I couldn’t look after your feet even if my life depended on it.

I saw an advertisement in a newsletter recently for a Traffic/Litter Warden. One of the required competencies for the job was related to Customer Service & Communications Skills.

‘The successful candidate will be a person who actively listens to others and tries to understand their perspectives/requirements/needs. Must be respectful, courteous and professional, remaining composed, even in challenging circumstances.’

You could be forgiven for thinking that they were advertising for a marriage counsellor, but I double-checked and they were definitely looking for a traffic warden and these were the desired characteristics for someone looking for the job.

I’ve come across a few traffic wardens in my time who would seriously struggle with some of those and none of them ever actively listened to me or tried to understand my perspective or needs.

As far as occupations go, being a traffic warden must be one of the most challenging. Not because the work is physically demanding but because they are generally not liked by anyone. In fact, it’s probably fair to say that they are about as popular as a dose of piles.

It’s difficult to see what the attraction is or where the job satisfaction comes from. They must get a lot of grief because there isn’t a driver alive who will admit to any wrongdoing or who will accept that they deserve to get a parking ticket. We are all innocent victims of insensitive traffic wardens.

Anyone who ever got a ticket, got it because the traffic warden was an idiot. It had nothing to do with the fact that the car was parked on a footpath on a double yellow line and was obstructing the entrance to the local fire station on the clearway at peak traffic hour. The warden was just being completely unreasonable.

Apart from being treated like an infectious disease, there are other drawbacks to the job. They spend their time outdoors in bad weather, in constant noise, breathing exhaust fumes and operating in a hostile environment where everybody wants to kill them. Confrontation is par for the course.

Many polls have been taken over the years to try and find the most hated professions. Traffic wardens hit the top ten in most of them along with lawyers, car salesmen, politicians, bouncers and sometimes, dentists. Police officers don’t feature and that surprised me, but estate agents do which I also thought was strange.

But for all the abuse that is aimed at them, there is one other profession that doesn’t get a mention in the list of top ten most hated professions and that is the professional football referee. I’m thinking about the soccer referees in particular.

I have often wondered why anyone would want to stand on a football pitch in front of 80,000 or more supporters as the lone official in black. At various times during a game he will be despised by either set of supporters or maybe by the whole lot of them depending on what decisions he makes.

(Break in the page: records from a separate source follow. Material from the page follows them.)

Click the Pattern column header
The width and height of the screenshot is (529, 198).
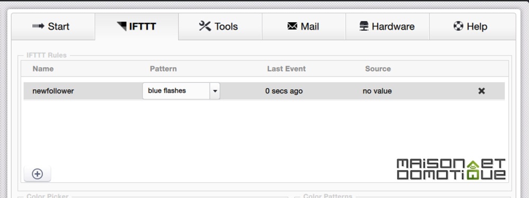pos(163,69)
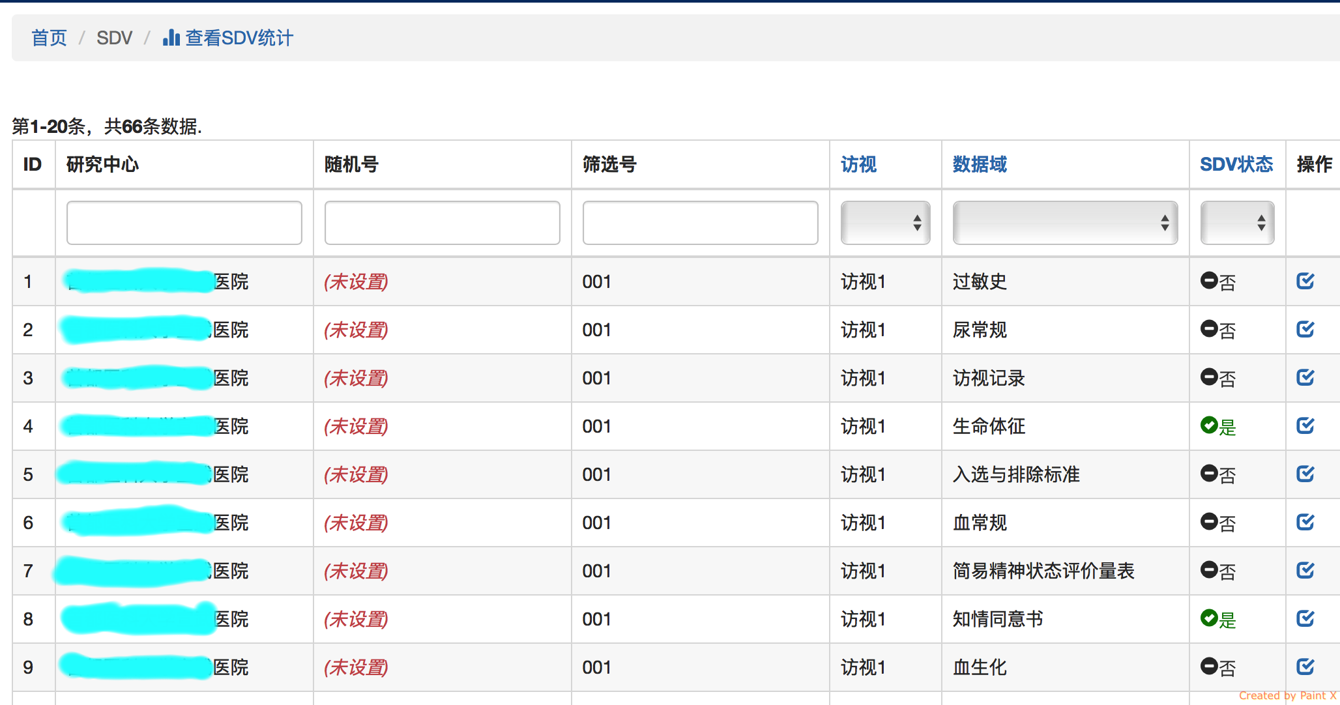Sort table by 数据域 column header
The height and width of the screenshot is (705, 1340).
(x=980, y=164)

Even being a referee in the amateur football world can be dangerous as we saw with the recent alleged assault on a match official in Co. Offaly. The man was officiating at an adult soccer game and was apparently chased into a car park after the match and beaten by a group of men. He suffered a broken jaw and other facial injuries as a result and had to be taken to hospital for treatment.

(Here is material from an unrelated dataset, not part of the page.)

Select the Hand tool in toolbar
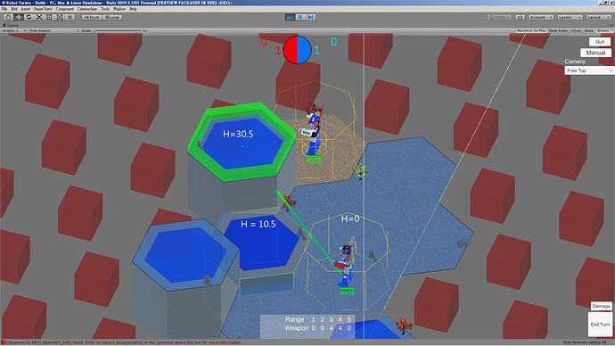615x346 pixels. (x=8, y=17)
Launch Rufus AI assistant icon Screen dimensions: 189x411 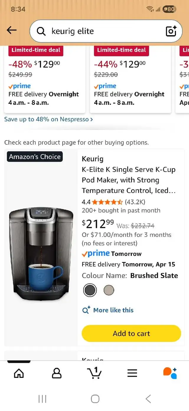click(170, 373)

This happened at an amateur game so the pressure on professional referees must be enormous.

In every game of football from the English Premiership to the lower leagues, the referees get a lot of stick from players, management and supporters. They are regularly surrounded by players who disagree with their decisions and they take a lot of abuse.

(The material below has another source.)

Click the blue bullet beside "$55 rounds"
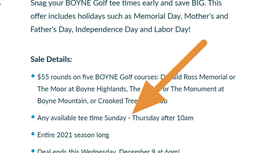The height and width of the screenshot is (153, 264). click(33, 76)
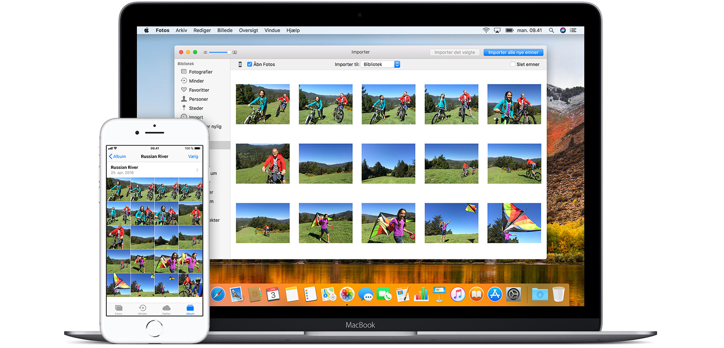
Task: Open Safari from the Dock
Action: coord(218,294)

There is one other job though, that doesn’t appear on any list and I would put it at the top of my mine. I don’t care how much money they make, I just wouldn’t be able for it. The job of looking after feet.

According to Spectrum Foot Clinics, a chiropodist, or podiatrist, is a foot doctor who treats people suffering from lower limb or common foot problems such as bunions and ingrown toenails. Gross.

They can also treat calluses and corns, verrucae, smelly feet, cracked heels and athlete’s foot. I feel like throwing up already. Podiatrists and chiropodists can also help to ease the pain of people who have diabetic foot ulcers and diabetic foot. A verruca, by the way, is a contagious and usually painful wart on the sole of the foot.

I can’t imagine I’m going to eat for the rest of the day after reading that and I very much doubt, that there is a child anywhere in the world who goes to bed at night dreaming about one day being able to treat smelly feet and verrucae.

Their role, is to advise you and your family on how to take care of your feet and the type of shoes that you need to wear. Podiatrists and chiropodists can also treat and alleviate day-to-day foot problems such as fungal or ingrown toenails.

I can’t stand the sight of feet and I don’t like being anywhere near them. My own are six feet away from the top of me and even that’s too close. I can’t imagine any circumstances where I would volunteer to touch a foot that is attached to somebody else. I would probably vomit all over it.

I would lose the will to live if I thought I had to go to work every day and deal with feet. I would starve to death before I could even consider earning a wage that way.

I don’t care what these chiropodists are paid, I’d prefer to be a traffic warden.